§ **DIRECTIONS**:
Exactly reproduce the entries, dropping any pictures from your copy.

§ **DATA LISTING**:
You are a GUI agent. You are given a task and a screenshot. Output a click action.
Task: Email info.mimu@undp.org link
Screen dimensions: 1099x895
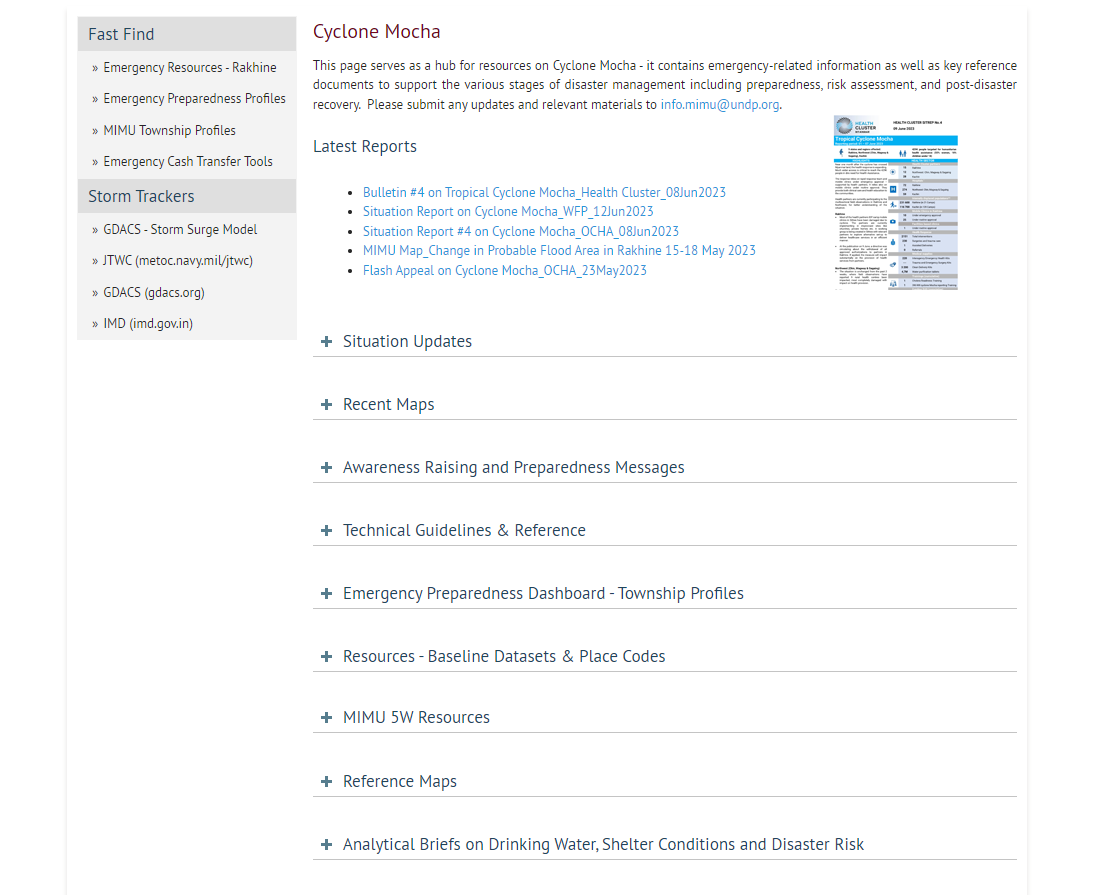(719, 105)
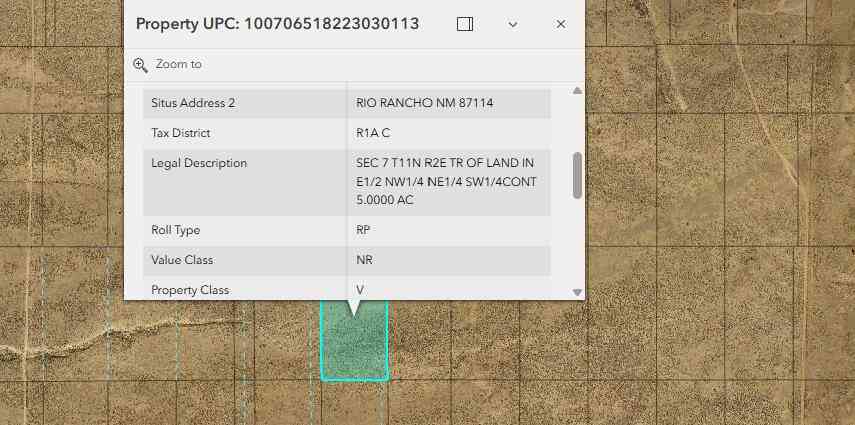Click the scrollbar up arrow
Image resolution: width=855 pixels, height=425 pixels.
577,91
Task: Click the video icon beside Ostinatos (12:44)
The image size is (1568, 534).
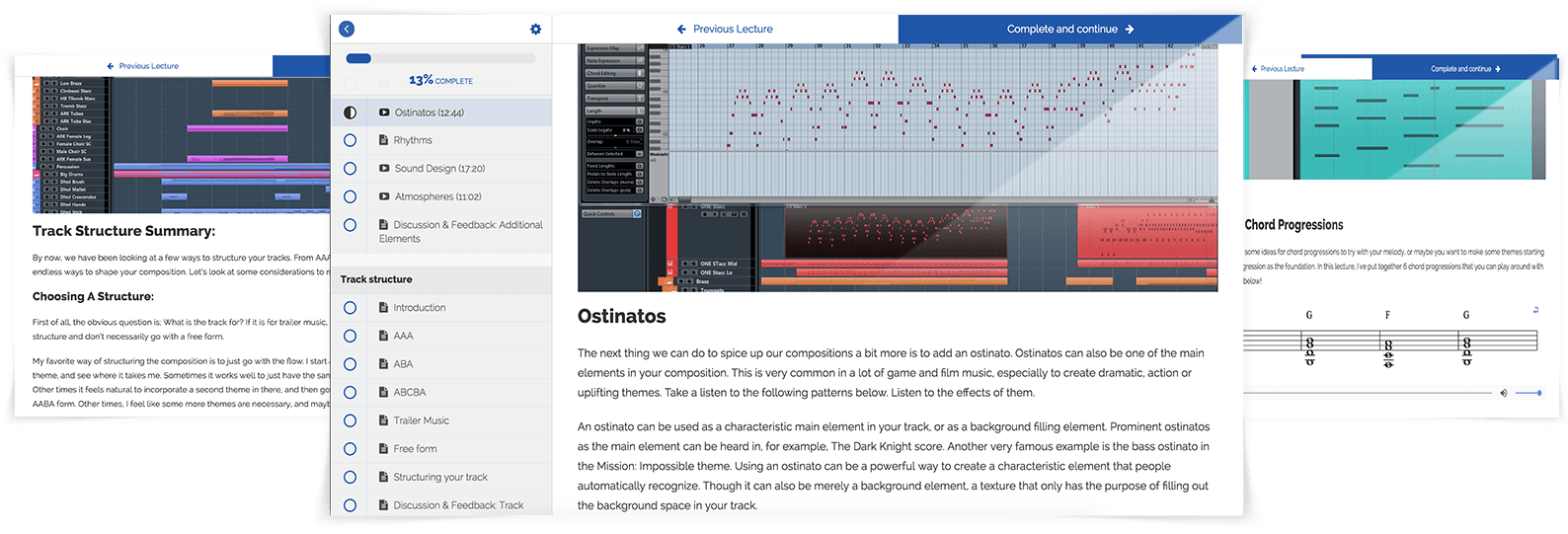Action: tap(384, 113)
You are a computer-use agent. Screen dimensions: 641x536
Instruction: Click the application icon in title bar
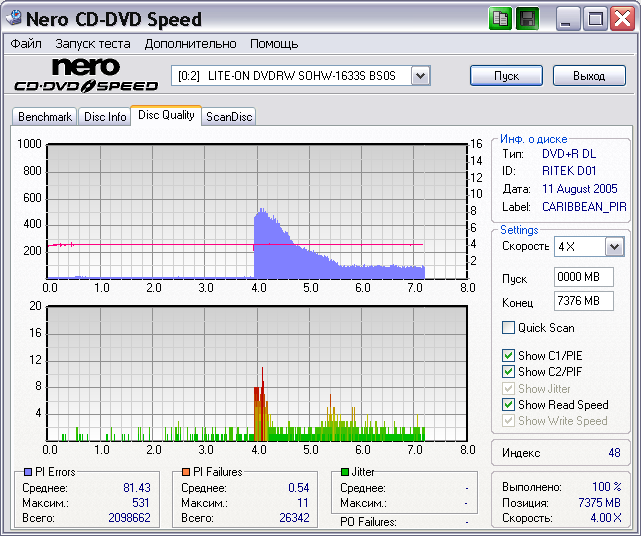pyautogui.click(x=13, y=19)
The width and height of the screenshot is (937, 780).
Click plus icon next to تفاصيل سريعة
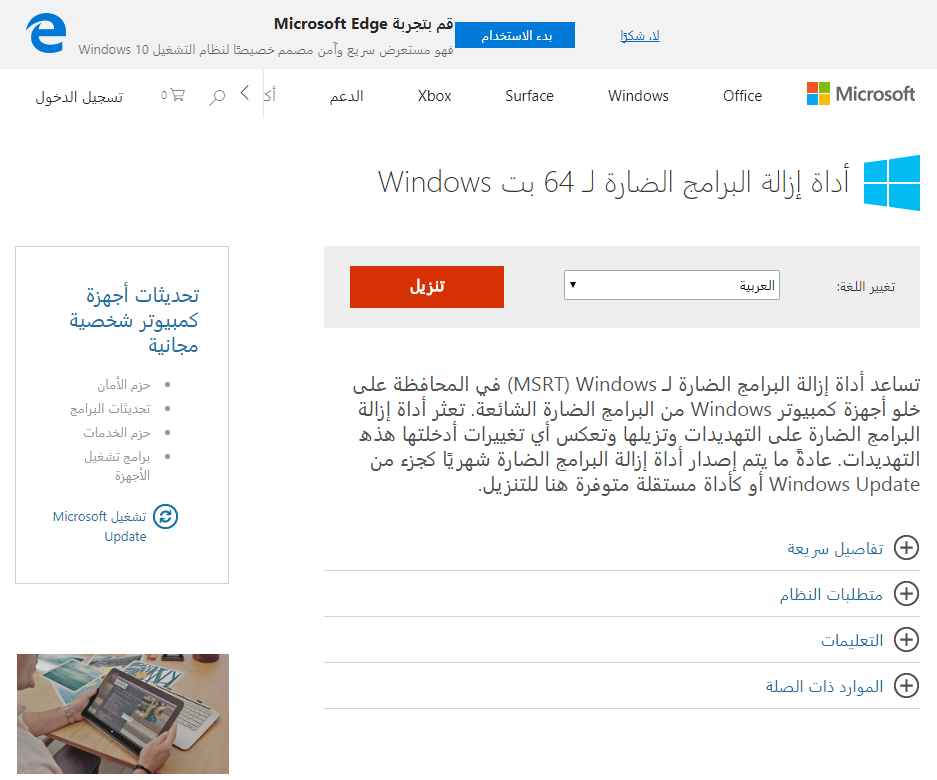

§ **SOLUTION TO THIS TASK**:
You are a GUI agent. You are given a task and a screenshot. Output a click action.
Task: Email info.mimu@undp.org link
Screen dimensions: 1099x895
(719, 105)
Click the scrollbar up arrow
Image resolution: width=855 pixels, height=425 pixels.
577,91
Task: Click the video icon beside Ostinatos (12:44)
The image size is (1568, 534).
Action: tap(384, 113)
You are a computer-use agent. Screen dimensions: 641x536
Instruction: Click the application icon in title bar
pyautogui.click(x=13, y=19)
The width and height of the screenshot is (937, 780).
Click plus icon next to تفاصيل سريعة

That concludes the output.